CSE-4411M
Database Management Systems

York University
Winter 2013
Syllabus
Instructor: Parke Godfrey
Office: CS&E Building #2050
Office Hours: 3-5pm Wednesdays
& by appointment
Ph#: 416-736-2100 x66671
e-mail: godfrey@cse.yorku.ca
Term: Winter 2013
Time: Tu&Th 10:00-11:30pm
Place: CB #122
Textbook: Raghu Ramakrishnan & Johannes Gehrke
Database Management Systems
Third Edition, 2003
WCB/McGraw Hill.
ISBN: 0-07-246563-8
URL: http://www.cs.wisc.edu/~dbbook
Class URL: http://www.cse.yorku.ca/course/4411/
  The Course
Description (from the academic calendar)

This course is the second course in database management. It introduces concepts, approaches, and techniques required for the design and implementation of database management systems.

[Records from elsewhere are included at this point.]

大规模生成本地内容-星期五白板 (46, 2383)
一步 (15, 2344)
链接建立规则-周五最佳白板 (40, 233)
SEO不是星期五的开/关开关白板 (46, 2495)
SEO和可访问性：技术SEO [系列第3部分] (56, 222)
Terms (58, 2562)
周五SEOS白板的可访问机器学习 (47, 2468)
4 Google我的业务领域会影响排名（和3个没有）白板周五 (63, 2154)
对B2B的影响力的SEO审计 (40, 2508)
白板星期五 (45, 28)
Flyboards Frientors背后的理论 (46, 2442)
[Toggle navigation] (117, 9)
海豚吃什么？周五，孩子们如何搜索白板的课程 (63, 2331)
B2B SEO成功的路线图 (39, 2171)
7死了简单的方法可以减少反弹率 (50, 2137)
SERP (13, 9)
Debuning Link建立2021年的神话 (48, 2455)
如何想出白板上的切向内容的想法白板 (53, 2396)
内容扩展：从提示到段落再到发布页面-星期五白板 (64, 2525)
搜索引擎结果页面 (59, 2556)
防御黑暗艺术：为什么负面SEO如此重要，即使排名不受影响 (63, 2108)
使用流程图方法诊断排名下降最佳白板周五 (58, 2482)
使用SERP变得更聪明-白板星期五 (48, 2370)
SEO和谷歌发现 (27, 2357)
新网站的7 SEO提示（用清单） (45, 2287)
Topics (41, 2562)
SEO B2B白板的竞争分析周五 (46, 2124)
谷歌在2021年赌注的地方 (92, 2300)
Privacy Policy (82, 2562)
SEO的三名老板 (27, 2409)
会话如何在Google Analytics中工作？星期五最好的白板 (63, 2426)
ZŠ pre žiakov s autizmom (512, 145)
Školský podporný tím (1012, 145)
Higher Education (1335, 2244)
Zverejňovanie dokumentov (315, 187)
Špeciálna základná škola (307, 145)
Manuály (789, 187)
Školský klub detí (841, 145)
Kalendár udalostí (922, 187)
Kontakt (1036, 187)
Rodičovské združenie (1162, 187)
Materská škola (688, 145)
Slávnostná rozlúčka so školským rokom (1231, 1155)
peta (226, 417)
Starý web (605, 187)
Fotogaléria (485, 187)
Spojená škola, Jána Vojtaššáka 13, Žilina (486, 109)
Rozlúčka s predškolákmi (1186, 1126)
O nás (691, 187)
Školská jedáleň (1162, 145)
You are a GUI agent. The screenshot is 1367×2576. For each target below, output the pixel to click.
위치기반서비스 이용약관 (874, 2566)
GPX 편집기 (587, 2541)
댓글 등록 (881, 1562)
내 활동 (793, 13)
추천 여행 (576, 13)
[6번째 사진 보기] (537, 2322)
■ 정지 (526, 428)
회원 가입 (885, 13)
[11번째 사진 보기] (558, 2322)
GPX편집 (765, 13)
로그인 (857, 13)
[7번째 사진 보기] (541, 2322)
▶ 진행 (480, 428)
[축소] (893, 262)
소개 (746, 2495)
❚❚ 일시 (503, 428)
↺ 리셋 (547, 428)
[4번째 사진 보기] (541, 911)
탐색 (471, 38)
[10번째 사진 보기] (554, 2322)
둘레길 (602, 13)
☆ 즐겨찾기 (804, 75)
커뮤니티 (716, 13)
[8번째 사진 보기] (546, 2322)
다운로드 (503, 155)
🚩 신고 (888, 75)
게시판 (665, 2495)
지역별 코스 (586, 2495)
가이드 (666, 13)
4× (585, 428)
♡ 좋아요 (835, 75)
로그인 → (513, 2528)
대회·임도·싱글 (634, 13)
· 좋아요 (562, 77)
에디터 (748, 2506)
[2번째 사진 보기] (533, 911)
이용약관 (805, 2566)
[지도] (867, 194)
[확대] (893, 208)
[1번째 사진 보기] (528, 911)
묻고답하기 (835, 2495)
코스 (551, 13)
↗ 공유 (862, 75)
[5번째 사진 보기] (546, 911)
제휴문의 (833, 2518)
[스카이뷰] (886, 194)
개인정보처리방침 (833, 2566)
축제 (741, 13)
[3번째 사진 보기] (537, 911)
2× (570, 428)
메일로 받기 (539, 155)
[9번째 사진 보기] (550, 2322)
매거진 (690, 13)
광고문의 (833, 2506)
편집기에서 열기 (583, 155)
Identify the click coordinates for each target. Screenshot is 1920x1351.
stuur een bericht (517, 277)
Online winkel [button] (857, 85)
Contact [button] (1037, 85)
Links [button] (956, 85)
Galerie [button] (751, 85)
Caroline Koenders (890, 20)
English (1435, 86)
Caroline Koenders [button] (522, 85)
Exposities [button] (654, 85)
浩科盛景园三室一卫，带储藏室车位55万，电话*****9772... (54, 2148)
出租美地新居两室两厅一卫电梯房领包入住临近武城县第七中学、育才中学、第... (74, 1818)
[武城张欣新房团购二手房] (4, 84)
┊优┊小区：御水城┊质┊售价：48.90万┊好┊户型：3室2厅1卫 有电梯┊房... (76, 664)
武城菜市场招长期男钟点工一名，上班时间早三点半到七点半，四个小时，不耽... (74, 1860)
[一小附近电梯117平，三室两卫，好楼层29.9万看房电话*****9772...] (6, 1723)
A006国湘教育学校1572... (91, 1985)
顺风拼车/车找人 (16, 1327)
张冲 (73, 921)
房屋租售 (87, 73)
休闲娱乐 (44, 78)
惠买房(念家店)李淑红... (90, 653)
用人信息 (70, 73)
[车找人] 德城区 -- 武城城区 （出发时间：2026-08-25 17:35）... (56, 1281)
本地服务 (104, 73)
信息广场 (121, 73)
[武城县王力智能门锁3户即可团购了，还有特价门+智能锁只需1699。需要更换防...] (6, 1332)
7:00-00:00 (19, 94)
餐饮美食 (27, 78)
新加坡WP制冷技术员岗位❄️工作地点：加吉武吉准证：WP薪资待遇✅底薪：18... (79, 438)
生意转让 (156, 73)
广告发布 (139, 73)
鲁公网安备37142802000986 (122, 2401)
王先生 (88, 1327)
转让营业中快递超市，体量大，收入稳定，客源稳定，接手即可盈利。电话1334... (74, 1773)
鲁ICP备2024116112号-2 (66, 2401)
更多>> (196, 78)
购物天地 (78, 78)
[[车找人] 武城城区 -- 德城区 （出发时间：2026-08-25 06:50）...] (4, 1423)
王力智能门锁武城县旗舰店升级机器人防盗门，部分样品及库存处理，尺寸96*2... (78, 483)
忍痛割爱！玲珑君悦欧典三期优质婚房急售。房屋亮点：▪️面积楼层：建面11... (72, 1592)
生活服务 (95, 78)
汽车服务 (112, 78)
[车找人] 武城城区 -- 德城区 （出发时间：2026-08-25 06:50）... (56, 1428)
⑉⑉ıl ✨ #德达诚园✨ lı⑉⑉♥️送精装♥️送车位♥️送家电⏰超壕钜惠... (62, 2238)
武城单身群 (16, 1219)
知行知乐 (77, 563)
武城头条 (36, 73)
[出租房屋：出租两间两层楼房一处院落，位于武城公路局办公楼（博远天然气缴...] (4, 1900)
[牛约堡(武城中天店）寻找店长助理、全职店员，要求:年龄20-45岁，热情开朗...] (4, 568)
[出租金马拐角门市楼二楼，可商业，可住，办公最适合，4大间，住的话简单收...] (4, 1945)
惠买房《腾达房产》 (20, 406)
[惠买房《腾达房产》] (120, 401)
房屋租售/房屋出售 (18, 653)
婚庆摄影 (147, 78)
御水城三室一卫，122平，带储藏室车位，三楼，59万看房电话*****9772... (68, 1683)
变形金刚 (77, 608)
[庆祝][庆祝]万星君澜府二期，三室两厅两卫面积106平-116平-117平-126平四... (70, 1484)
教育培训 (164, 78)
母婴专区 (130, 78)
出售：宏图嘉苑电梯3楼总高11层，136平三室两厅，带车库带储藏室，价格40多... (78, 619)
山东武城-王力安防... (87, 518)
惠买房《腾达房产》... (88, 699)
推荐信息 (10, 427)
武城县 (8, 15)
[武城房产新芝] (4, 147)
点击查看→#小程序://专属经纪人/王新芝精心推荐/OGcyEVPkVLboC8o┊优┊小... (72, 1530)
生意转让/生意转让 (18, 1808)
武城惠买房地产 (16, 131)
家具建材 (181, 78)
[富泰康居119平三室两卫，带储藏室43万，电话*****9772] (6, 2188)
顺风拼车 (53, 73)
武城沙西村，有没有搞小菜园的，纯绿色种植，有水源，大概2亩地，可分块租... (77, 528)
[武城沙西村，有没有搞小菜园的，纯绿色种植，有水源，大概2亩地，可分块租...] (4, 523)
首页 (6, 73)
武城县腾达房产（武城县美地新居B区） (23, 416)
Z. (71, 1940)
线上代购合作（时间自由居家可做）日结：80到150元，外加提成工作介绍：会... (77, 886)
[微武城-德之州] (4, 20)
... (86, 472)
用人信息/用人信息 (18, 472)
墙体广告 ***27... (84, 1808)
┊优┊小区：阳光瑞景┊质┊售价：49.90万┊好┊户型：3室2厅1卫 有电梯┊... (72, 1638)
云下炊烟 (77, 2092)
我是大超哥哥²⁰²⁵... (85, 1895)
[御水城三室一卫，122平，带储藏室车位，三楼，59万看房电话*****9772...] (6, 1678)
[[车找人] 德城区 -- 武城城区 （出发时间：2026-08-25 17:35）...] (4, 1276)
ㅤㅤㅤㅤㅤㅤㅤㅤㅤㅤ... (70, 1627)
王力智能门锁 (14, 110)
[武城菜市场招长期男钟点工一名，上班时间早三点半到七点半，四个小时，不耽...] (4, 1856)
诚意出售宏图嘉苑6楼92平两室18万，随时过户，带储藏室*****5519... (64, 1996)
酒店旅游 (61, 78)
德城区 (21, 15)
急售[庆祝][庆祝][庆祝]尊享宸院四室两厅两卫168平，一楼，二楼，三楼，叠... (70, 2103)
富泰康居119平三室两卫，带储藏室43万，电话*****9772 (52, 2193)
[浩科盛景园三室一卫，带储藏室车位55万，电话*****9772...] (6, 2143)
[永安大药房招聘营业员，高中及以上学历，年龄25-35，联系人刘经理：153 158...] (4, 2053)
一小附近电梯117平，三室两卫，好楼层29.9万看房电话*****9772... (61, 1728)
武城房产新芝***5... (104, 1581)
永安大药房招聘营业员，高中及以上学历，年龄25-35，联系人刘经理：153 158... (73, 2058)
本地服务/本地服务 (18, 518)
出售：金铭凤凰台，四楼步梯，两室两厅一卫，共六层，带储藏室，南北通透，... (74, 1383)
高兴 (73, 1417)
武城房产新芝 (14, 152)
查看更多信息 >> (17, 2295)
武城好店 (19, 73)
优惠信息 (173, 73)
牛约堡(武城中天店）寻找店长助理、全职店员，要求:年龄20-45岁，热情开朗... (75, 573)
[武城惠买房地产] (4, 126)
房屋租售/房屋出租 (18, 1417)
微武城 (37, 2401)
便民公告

Course Objectives and Content

In this course, we go "under the hood" to learn how a relational database management system is built. Students will learn the issues involved in designing efficient database systems, and the strategies, data-structures, and algorithms used in the implementation of such systems.

The course is designed in three parts: the physical database, the query processor, and database management. Specific contents include the following.

I. The Physical Database
  • file organizations
  • indexes
    • tree-structured indexes
    • hash-based indexes
  • external sorting
II. The Query Processor
  • evaluation of relational operators
    • selection
    • projection
    • joins (the many ways)
    • set operations
    • aggregate operations
  • relational query optimization
    • query evaluation plans
    • translating SQL queries into algebra
    • considering alternative plans
    • cost models and estimations
III. Database Management
  • transaction management
  • concurrency control
  • crash recovery
  • physical database design and tuning

The content of CSE-3421 is assumed.

Required Textbook / Reading

Course materials will be primarily drawn from the assigned readings in the assigned textbook. Some auxiliary readings may be assigned during the course.

 
  Grading Criteria / Course Requirements
Components
  percentage when
test #1 20% 12 February
test #2 20% 19 March
final exam 35% ? April
assignments 3 3⅓% three, due through the semester
projects 2 7% two, due through the semester

The grading policy is standard. Collaboration and discussion on the assignments is fine. Note however, that unless you work through the exercises yourself, you will not get much benefit from them.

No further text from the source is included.